Outline
- instruction fetch
- arithmetic instructions
- load and store instructions
- branch and jump instructions
- combining the different instructions
Instruction Fetch
-
Figure 5.5
gives one possible implementation
- a 32-bit register holds the PC
- the output of the register is connected to the address
lines of the instruction memory:
for now, assume the instruction memory is read-only and separate from
the data memory (Harvard architecture)
- the output of the register is also one of the inputs to an adder
(or an ALU hard-wired to add) -- the other input is the constant 4, and
the output is the input for the register
- on every clock, the PC loads its inputs, those contents address
the memory, the memory data lines deliver the instruction, and
PC+4 is computed and ready to be loaded on the next clock
- alternatives and thoughts:
- are 30 bits sufficient?
- but: do we have to use an adder/ALU? What alternatives do we have?
- how are the branch and jump operations implemented?
R-type instructions
- arithmetic-logical: add, sub, and, or, slt
- read two registers, compute a result, and store it into a third register
(the registers do not have to be different)
- a register file holds 32 32-bit registers (1024 bits) and allows reading
from up to two at a time and writing up to one at the end of the cycle
- the register file needs four sets of control lines: a write enable line,
and three 5-bit selectors for the two registers to read and the register to
write (if any)
- note the register select control lines can come directly from the
instruction
- the ALU is the same as studied in Chapter 4, and includes 3 control
lines, 2 32-bit inputs, and one 32-bit output
- the complete implementation is shown in
Figure 5.7
Register File
- each bit of a register is an edge-triggered D flip-flop
- the output of each register goes to two 32-input, 32-bit wide
multiplexers (each has 5 control lines, for a total of 10 control lines)
- the register file has an additional 5 control lines which determine
which register gets written
- these last control lines control a demultiplexer:
- all but one of the outputs of a demultiplexer are zero
- the selected output line follows the input
- for this register file, we have a 1-to-32 demultiplexer
- the data input to the demultiplexer is the clock, used to tell
registers when to accept new data
- this write clock is gated by an external signal. This prevents
writes when the operation is not an R operation
Load and Store operations
- lw $r1, offset($r2)
- sw $r1, offset($r2)
- read one register, add it to the offset, and use the result as
an address for the data memory
- the second register either provides data to the memory (sw), or
gets data from the memory (lw) -- both of these functions are provided
for the R instructions, only one of them will be needed for each of lw/sw
- the 16-bit offset from the instruction must be sign-extended before
being used in a 32-bit ALU
- the complete implementation is shown in
Figure 5.9
- how would you build a sign-extend unit?
Branch/Jump instructions
- Branch if equal:
- beq $r1, $r2, offset
- if we branch, we branch to: offset * 4 + (PC + 4)

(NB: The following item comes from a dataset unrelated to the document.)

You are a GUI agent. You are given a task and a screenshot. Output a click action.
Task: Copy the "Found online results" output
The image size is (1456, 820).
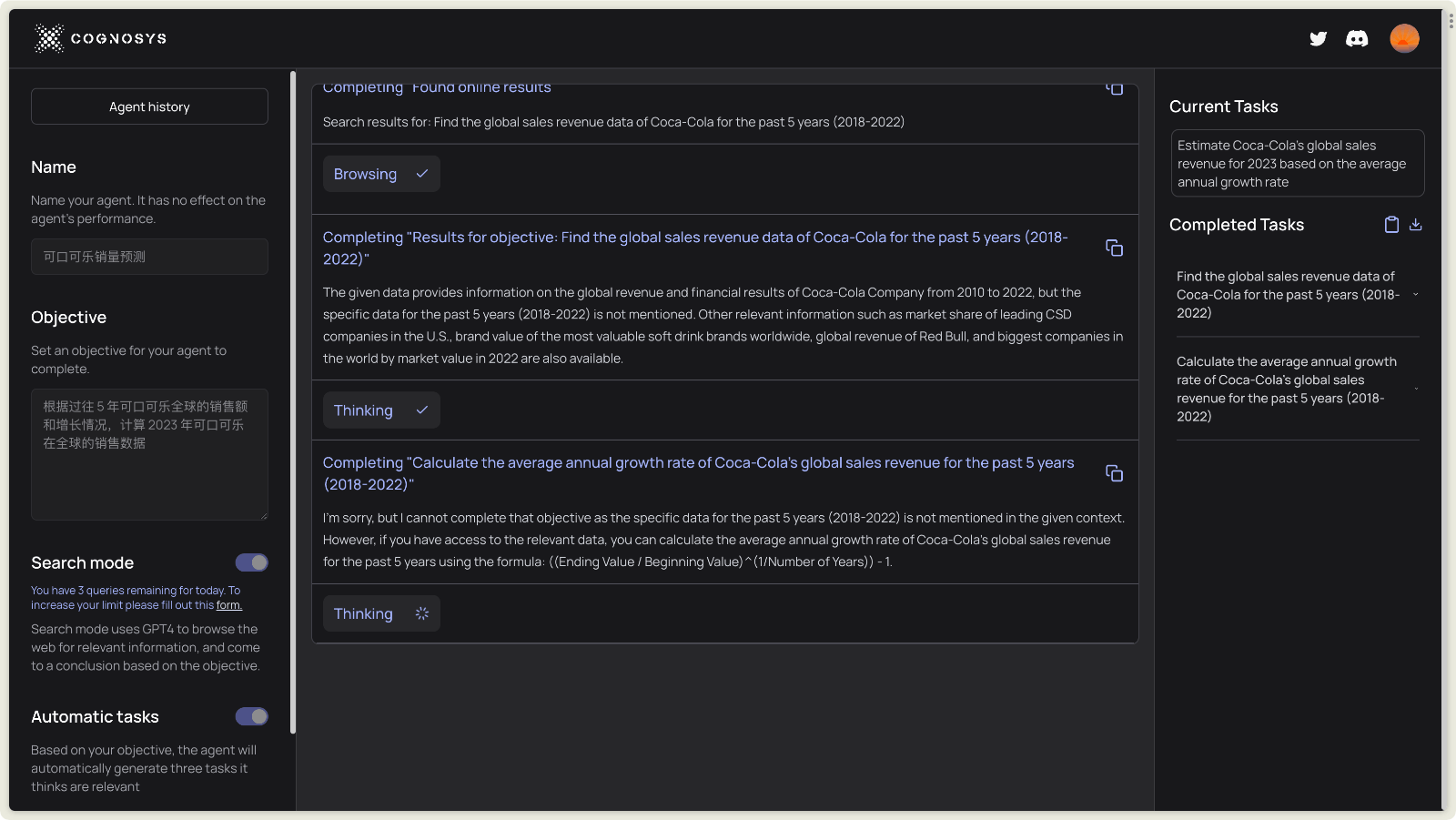pos(1115,88)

- PC + 4 has already been computed by the instruction fetch unit
- to multiply the offset by four, we simply shift it left by 2 bits,
and sign extend to 32-bits
- the ALU can subtract the two registers -- if the result is zero
(tested with a 32-input NOR gate), the branch should be taken, and
the newly computed value should be stored in the PC
- Jump: the 26 bits from the instruction are loaded into the
corresponding bits of the PC
- see
Figure 5.10
Combining all the instructions: principles
- simple implementation: one clock cycle per instruction
- hence, each component can be used for at most one phase of the
execution
- this means we need two separate memories, one for data, one for
instructions: to relax this, we would need to allow an instruction to
execute over multiple clock cycles
- multiplexers can allow us to provide different inputs to
the same component, to implement different instructions
Datapath for all the instructions
- see
Figure 5.13
- same ALU can be used for:
- R instructions and testing for equality (inputs are two registers),
as well as for
- load/store instructions, for adding a sign-extended offset to
a register
so use a 32-bit wide, 2-1 mux to select the second ALU input
- value to be written to a register comes from memory (sw), or
the ALU (R-instructions),
so use a 32-bit wide, 2-1 mux to select the register file data input
- the PC should be loaded from either PC+4 (most instructions),
or PC+4+offset (beq if the condition is true) -- offset is
sign-extended to 32 bits --
so use a 32-bit wide, 2-1 mux to select the PC register next value
- for the jump instruction (j):
- the topmost 4 bits come from PC+4
- the next 26 bits come from the instruction
- the last 2 bits are zero
so use another 32-bit wide, 2-1 mux to select between the output of the
previous mux and the above bits